© The Financial Times Ltd 2015 FT and 'Financial Times' are trademarks of The Financial Times Ltd.
August 21, 2013 4:04 pm
The US military has been investigating how to track security threats from terrorism to money laundering by mining public data from social media sites such as Twitter, raising concerns that the microblogging company may inadvertently enable government profiling of its users.
Twitter has made a virtue of its stance on protecting users and standing up to overreaching governments. It was notably absent from the list of Silicon Valley companies mentioned in the documents leaked by Edward Snowden, the former US National Security Agency contractor, about the NSA’s Prism surveillance programme. It enjoyed the moral high ground while Google, Facebook, and Microsoft issued defences.

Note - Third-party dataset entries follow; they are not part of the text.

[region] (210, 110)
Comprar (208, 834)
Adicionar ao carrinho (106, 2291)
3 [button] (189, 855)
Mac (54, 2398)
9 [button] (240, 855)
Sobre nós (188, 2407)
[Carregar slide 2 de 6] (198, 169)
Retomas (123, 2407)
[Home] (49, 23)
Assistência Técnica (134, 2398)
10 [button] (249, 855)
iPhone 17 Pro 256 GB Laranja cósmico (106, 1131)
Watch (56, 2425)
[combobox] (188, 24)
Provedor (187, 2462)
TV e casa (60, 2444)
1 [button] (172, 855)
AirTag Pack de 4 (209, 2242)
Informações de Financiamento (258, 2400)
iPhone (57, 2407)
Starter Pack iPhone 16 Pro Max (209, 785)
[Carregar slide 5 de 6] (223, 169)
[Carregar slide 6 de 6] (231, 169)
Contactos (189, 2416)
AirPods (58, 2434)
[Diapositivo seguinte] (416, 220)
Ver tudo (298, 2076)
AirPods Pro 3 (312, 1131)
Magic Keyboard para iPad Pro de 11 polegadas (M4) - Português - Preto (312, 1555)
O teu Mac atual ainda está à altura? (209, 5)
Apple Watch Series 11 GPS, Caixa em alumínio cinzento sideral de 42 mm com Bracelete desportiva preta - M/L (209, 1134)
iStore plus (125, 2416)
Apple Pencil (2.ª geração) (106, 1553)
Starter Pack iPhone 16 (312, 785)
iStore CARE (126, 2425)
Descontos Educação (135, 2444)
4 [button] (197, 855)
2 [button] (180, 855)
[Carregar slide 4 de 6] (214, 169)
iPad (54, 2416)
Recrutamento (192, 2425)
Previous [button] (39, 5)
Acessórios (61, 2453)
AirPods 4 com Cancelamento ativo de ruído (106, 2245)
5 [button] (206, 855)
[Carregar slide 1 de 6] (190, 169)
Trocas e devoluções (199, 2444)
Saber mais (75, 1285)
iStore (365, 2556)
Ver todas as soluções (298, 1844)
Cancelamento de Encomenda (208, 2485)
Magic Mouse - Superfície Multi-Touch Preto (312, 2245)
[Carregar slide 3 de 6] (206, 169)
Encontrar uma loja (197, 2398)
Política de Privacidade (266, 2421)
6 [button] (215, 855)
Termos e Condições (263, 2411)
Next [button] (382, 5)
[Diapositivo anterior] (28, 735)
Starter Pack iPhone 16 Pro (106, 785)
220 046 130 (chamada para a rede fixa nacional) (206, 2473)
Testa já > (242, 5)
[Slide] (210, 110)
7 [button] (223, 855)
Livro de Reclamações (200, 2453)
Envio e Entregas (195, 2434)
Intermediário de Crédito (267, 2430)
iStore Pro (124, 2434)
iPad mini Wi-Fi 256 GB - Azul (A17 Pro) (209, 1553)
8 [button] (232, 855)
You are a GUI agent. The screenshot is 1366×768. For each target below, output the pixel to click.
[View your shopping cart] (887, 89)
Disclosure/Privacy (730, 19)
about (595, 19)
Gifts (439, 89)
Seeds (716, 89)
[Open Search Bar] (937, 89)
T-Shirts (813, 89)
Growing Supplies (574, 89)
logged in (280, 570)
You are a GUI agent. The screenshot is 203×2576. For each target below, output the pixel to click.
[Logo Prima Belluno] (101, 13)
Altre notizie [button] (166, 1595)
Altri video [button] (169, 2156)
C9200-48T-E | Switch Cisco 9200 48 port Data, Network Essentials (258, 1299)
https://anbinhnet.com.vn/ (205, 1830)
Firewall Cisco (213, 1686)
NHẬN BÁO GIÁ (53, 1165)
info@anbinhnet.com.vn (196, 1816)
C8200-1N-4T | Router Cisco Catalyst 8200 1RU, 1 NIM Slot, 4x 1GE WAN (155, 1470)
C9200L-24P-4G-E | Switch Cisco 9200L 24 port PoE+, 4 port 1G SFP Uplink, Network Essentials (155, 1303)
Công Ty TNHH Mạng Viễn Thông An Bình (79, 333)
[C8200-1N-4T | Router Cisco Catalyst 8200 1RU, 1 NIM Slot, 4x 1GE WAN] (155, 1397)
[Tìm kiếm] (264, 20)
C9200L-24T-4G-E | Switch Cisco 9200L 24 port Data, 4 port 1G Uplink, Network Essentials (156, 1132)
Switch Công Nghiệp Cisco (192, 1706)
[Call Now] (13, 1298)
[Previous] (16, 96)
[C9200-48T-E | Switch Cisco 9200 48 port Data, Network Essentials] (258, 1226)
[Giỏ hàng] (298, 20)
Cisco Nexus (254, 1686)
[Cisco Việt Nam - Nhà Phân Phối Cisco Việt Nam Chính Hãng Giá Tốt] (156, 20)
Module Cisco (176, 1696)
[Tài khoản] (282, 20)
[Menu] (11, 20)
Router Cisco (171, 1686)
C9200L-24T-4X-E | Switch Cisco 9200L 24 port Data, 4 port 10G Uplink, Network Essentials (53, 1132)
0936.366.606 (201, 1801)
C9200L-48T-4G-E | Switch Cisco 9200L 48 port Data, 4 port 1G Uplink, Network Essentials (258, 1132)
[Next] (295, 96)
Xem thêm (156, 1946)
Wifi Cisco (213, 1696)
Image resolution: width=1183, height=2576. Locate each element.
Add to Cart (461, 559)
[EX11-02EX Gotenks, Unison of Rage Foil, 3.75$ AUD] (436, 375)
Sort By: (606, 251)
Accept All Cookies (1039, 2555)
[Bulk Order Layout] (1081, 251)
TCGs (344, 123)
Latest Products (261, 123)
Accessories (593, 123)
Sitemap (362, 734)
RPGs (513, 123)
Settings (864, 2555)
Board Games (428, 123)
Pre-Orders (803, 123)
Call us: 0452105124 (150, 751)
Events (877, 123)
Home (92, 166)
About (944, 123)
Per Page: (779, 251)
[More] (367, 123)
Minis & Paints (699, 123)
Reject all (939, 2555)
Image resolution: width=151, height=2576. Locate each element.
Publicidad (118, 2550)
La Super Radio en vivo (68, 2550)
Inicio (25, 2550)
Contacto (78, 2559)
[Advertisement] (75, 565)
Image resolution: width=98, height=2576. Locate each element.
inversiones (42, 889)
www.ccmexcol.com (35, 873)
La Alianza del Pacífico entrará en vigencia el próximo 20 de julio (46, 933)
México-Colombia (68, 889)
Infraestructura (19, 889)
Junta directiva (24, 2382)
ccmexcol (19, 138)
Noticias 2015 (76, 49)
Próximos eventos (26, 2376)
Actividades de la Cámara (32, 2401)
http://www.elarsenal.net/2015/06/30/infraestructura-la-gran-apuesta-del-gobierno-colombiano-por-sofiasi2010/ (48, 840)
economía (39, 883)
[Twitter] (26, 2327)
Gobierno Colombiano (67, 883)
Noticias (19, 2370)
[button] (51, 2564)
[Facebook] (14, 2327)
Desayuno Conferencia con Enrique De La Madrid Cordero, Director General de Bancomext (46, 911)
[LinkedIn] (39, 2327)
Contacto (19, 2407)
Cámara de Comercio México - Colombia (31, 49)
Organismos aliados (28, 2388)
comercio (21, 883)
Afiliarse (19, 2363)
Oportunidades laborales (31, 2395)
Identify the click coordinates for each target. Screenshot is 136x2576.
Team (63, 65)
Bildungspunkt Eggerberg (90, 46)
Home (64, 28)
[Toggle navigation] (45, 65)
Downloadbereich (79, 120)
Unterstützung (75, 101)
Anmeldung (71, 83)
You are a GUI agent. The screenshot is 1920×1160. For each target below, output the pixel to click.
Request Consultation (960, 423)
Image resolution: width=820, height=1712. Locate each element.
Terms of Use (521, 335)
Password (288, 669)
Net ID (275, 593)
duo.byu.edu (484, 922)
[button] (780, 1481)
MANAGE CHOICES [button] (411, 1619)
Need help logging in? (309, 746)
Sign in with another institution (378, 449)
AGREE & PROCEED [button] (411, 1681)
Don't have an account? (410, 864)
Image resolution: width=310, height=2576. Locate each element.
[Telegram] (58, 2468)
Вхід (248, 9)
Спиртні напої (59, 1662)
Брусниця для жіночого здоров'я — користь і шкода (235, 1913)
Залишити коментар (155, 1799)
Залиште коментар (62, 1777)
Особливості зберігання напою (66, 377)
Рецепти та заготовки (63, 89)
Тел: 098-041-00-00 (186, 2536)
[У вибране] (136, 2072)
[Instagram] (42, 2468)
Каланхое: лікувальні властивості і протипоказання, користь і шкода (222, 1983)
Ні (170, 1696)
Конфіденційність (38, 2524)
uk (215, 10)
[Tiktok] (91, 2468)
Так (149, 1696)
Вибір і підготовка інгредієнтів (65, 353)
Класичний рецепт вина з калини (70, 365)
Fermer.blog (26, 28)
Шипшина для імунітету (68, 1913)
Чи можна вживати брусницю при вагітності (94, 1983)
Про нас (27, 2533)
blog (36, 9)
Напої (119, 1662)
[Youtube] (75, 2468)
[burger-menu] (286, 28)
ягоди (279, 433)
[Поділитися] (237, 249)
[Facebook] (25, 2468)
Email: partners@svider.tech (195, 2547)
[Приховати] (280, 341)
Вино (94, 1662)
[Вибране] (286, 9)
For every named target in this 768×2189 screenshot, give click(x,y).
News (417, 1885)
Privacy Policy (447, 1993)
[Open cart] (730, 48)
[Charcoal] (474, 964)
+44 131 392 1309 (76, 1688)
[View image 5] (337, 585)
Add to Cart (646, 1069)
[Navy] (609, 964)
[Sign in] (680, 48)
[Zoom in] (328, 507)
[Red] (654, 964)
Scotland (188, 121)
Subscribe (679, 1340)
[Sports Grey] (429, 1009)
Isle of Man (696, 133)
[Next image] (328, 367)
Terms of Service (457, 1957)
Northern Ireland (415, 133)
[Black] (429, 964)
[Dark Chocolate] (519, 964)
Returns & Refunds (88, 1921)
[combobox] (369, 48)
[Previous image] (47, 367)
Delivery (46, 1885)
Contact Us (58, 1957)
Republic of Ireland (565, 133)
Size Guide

But Twitter has caches of public data that it makes accessible to anyone who wants to study it, and that now includes an arm of the US military best known for its raid to capture Osama bin Laden. Using software that organised and combined Twitter data with information from other websites, courts, banks, and geo-location services, the group compiled detailed dossiers on individuals and their activities.
In an eight-day experiment called Quantum Leap, US Special Operations Command in Washington brought together 50 government and industry participants last summer to test how it could use technology to “identify and exploit human, commercial and information networks” within a money-laundering case, according to a draft summary of the experiment obtained by Steve Aftergood of the Federation of American Scientists, the think-tank.
The report cited the “pronounced utility of social media in exploiting human networks, including networks in which individual members actively seek to limit their exposure to the internet and social media”. The “key” tool that was “heavily used” in the experiment was “Social Bubble”, a custom-made application for Special Operations to search and analyse Twitter data.
Twitter was unaware of the effort. Though the company audits all requests for data submitted through its two data resellers, it performs no such checks on entities accessing the same data on its streaming API, an interface that allows programmers to retrieve user names, followers, and the time and content of tweets.
“These streams are available to anybody,” Twitter said upon learning of the Quantum Leap project. “They’re public streams.”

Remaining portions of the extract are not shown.